La oración terminó y los muchachos recogieron sus alfombras de plegaria y las guardaron junto con los otros objetos de clase. Saludaron al maestro y salieron de la sala.
José y los otros muchachos no musulmanes salieron los primeros. Cuando llegaban junto a la fuente, Alí Ben Solomon gritó:
—¡Espera, Sidi Sifr!
José esperó, algo molesto porque le llamase a gritos por el apodo que le habían adjudicado sus compañeros.
—¿Qué quieres?
Alí estaba sofocado como si hubiese corrido mucho.
—Escucha, asqueroso cristiano: si crees que voy a consentir que un cerdo como tú me quite el premio del Califa, estás muy equivocado. Ni mi padre ni yo estamos dispuestos a consentirlo.
—¿Y qué pinta tu padre en esto, Alí? —interrumpió uno de los chicos judíos—. Lo que tienes que hacer es calcular mejor y más deprisa.
—El premio del Califa es para buenos creyentes, no para perros como vosotros.
Uno de los chicos musulmanes se acercó al grupo a tiempo de escuchar la última frase.
—El premio del Califa es para el mejor estudiante, la religión no tiene nada que ver en esto…, y el dinero de los padres, tampoco. ¿O me vas a decir a mí otra cosa?
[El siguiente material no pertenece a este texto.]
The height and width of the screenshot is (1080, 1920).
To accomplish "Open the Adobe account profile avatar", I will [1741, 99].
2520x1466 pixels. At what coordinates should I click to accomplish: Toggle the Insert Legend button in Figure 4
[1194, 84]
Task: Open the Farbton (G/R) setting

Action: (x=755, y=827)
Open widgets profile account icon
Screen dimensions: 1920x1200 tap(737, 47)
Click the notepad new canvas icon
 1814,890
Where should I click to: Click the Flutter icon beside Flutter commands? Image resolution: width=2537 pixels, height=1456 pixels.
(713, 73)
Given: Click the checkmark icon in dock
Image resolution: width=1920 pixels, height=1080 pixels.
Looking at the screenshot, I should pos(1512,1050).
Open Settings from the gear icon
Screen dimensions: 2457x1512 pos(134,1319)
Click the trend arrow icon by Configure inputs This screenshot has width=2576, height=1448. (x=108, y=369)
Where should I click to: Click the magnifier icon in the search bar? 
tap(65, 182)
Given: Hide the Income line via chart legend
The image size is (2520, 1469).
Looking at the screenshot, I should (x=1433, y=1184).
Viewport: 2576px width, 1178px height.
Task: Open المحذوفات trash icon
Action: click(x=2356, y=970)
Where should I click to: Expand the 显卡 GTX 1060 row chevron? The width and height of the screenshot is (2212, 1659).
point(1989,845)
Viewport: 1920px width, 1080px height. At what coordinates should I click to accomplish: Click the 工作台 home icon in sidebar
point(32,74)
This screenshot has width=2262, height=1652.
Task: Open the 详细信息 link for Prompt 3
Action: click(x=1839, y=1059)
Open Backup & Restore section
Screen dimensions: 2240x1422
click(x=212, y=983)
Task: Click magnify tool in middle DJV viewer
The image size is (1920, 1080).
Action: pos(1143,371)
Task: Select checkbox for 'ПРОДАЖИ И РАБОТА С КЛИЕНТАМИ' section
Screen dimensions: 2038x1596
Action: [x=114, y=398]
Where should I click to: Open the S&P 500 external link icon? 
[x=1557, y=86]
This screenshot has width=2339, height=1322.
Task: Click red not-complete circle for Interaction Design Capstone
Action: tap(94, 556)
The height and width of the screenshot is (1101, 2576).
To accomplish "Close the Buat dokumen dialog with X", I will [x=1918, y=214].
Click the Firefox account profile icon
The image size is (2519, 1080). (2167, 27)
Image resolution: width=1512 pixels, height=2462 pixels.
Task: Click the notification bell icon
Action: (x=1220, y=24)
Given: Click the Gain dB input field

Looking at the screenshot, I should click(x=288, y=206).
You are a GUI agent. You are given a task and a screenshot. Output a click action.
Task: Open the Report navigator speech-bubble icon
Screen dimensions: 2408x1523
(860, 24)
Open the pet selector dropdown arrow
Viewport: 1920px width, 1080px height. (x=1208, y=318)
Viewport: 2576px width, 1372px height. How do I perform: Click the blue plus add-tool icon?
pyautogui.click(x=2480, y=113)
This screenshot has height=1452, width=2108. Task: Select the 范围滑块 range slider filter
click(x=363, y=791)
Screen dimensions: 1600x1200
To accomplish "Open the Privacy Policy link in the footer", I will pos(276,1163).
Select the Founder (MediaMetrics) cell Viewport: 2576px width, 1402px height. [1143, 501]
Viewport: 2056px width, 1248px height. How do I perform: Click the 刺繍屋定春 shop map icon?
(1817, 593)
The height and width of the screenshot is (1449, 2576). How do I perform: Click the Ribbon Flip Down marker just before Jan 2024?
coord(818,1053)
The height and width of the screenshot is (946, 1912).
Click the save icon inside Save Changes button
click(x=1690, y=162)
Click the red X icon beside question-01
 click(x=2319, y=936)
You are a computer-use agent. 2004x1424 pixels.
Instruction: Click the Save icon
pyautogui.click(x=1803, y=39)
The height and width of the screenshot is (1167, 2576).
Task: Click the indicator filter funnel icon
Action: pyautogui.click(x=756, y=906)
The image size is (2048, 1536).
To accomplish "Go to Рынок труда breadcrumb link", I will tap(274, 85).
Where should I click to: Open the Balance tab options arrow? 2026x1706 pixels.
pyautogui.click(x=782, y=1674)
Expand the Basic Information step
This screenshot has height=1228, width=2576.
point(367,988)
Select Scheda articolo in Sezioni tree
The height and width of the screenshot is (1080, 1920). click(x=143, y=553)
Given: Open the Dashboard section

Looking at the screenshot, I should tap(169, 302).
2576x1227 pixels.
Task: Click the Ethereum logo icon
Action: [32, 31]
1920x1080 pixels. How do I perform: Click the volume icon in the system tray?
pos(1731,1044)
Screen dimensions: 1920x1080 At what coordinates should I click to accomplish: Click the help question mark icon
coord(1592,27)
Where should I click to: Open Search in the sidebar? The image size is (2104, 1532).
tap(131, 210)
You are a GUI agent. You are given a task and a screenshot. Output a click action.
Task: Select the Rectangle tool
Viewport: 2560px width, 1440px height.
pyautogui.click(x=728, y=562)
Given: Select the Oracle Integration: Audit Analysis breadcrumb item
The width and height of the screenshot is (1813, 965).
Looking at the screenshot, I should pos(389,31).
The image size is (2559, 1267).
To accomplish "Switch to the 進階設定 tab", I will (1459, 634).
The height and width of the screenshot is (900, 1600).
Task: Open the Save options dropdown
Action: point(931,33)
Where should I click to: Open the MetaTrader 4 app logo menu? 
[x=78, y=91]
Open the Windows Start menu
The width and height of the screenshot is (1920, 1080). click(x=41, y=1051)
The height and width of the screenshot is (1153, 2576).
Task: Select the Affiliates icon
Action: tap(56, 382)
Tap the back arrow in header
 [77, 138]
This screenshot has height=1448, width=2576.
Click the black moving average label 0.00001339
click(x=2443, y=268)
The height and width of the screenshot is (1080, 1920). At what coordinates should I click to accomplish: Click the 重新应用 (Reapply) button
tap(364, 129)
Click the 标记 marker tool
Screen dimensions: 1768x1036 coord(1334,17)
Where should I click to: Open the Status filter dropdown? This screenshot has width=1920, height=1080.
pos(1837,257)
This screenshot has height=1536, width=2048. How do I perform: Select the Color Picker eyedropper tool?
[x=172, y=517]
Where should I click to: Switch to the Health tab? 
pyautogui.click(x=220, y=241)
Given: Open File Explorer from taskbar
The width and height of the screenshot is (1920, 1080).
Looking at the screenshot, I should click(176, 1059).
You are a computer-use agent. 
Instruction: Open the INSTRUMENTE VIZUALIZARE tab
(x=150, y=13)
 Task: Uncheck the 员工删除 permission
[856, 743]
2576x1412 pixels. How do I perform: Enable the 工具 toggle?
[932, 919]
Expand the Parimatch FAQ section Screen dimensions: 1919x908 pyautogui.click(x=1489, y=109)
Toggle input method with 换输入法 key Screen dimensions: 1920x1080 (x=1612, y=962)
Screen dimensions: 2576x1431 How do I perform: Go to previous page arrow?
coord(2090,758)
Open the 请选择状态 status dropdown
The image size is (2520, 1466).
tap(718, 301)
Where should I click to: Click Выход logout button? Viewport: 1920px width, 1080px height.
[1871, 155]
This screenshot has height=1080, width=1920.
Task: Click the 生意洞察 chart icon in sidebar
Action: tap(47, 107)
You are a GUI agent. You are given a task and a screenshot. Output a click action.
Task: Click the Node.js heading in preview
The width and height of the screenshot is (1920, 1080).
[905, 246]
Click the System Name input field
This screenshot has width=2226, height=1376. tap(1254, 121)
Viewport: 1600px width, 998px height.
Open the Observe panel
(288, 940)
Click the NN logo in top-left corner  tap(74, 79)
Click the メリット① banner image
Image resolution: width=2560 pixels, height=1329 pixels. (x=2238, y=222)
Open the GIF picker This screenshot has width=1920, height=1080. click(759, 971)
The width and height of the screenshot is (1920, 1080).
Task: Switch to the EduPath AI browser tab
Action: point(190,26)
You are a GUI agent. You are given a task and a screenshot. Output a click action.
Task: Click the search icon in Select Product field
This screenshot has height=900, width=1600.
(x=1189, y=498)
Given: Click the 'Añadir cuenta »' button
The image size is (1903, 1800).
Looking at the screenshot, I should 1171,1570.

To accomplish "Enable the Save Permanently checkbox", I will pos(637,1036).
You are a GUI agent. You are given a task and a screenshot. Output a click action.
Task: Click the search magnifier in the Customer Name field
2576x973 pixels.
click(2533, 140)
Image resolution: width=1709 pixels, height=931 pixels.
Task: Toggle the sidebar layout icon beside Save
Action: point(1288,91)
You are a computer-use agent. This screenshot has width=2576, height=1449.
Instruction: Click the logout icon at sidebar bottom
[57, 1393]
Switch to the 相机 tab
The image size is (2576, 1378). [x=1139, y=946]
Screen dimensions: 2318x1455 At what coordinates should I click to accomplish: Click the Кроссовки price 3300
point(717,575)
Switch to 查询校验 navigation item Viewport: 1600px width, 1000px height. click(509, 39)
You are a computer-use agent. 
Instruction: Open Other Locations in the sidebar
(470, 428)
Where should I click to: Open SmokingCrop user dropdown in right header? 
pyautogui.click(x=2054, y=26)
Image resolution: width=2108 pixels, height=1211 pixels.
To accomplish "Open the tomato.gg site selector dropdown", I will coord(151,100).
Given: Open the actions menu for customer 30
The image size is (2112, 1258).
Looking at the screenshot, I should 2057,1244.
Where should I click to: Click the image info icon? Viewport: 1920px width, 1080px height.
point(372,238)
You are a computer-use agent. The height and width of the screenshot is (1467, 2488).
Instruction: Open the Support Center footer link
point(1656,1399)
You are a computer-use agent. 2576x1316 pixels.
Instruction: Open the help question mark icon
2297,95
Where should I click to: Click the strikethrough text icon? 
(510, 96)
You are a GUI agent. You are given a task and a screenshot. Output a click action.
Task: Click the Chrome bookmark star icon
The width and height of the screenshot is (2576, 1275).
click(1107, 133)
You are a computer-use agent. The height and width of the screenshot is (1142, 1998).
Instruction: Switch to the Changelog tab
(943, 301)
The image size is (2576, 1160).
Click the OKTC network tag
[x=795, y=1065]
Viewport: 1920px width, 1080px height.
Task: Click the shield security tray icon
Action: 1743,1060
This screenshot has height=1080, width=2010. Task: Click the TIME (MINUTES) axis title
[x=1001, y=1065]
El rostro de Alí enrojeció aún más.
—No, Mohamed; pero estarás de acuerdo conmigo en que no hay derecho a que un buen creyente tenga que soportar…
—No hay derecho a que un buen creyente tenga que soportar personas tan mezquinas como tú, Alí —interrumpió el llamado Mohamed, que era hijo de un funcionario del gobierno de la ciudad y todos los chicos lo sabían.
Dio media vuelta y se alejó. Alí aguardó a que Mohamed estuviese lejos y no pudiese oírle y entonces, en un tono bajo y rabioso, dijo:
—¡Me da igual lo que diga Mohamed! ¡No siempre estará para defenderte, perro! ¡Te juro que no consentiré que nadie me arrebate el premio del Califa! ¡Estás avisado, Sidi Sifr!